WHAT IS EXPECTED: Continue the forum post about staying smoke-free around smokers, picking up after its final sentence.

PAGE TEXT:

BEGIN

Share your quitting journey
Making a very long story short. Spent time around several smokers this weekend. Went fishing with one on Saturday and helped them pack Sunday. Another stopped by for a visit on Sunday. I am okay. Still smoke free. I had forgotten about the very few associates that smoke. When I was smoking it seemed that I was the only one. I should not be suprised of their mentality. "If I quit, their smoking should not bother me." I recanted what if I was a heroin or crack addict would that still apply. Tried to educate about all the toxins in a cigarette and nicotine addiction. I know it is up to an individual so I did not brow beat anybody. No I did not want to smoke. Watching one blow smoke was a reminder how stupid I use to feel when I smoked. At one point a cigarette pack was lying in front of me. Oh my ! I thought of it as a snake and got away from it very quickly.

END

DATA SHOWN:

BEGIN

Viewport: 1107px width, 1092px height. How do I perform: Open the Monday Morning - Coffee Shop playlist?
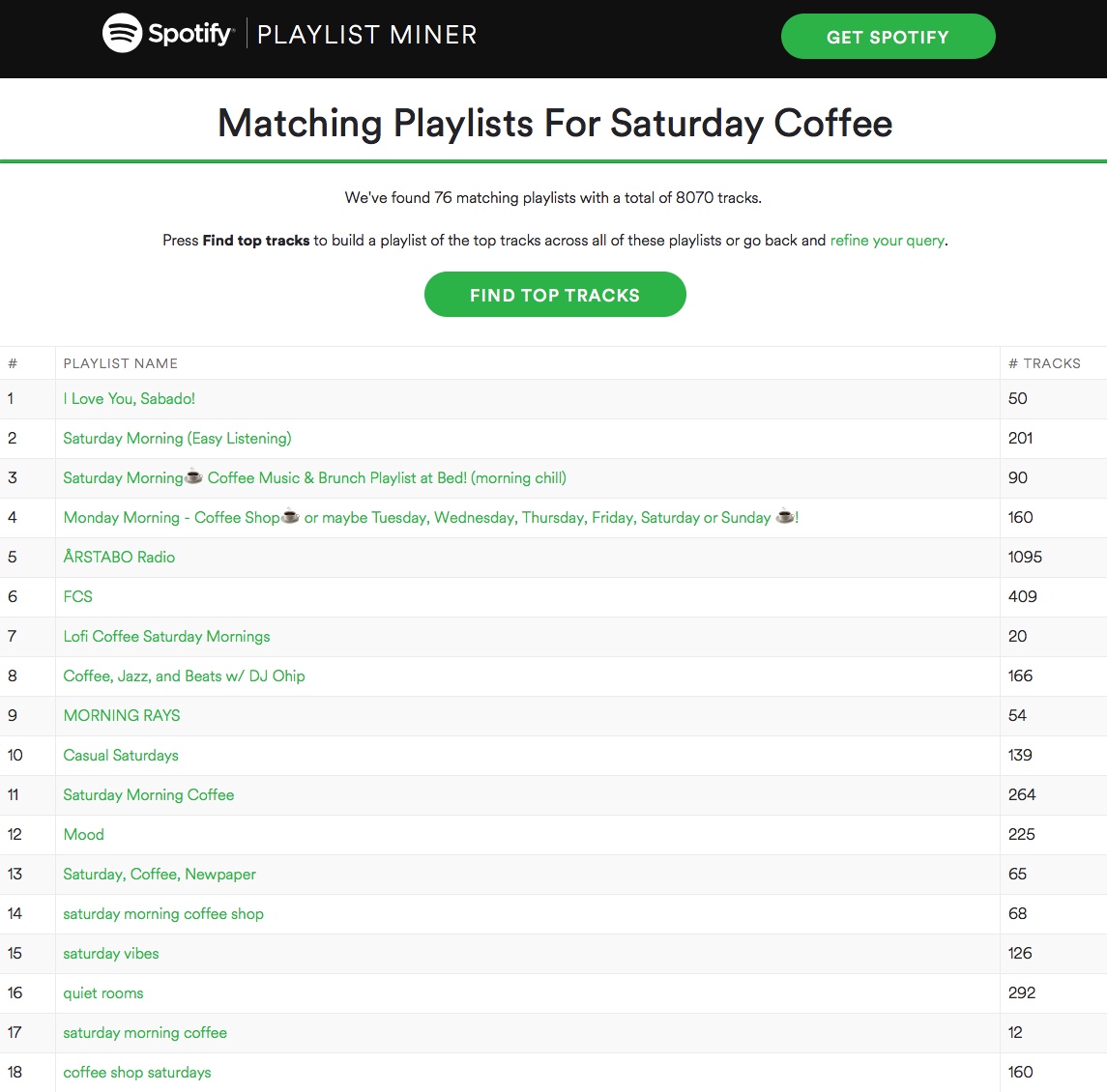pyautogui.click(x=430, y=517)
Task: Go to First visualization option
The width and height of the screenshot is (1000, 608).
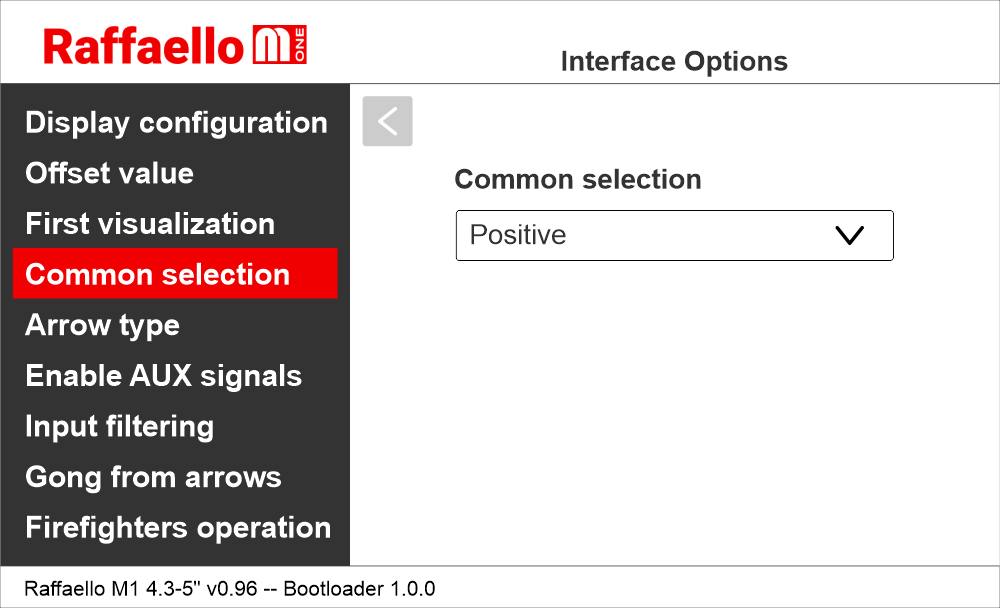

END

RESULT:
Even though I did not smoke, I believe that there is some residual affect on the brain after being around them. Yes I live in a world where people smoke. I can not allow that to bother me but I can be more careful about who I associate with. Back to avoiding smokers as much as possible because I am a nicotine addict. Another day smoke free and back to one day at a time. 134 DOF Onward upward !
NOPE.
Not in my hand, not on my lips, not on my tongue, not in my lungs, not in my nose,not in my clothes.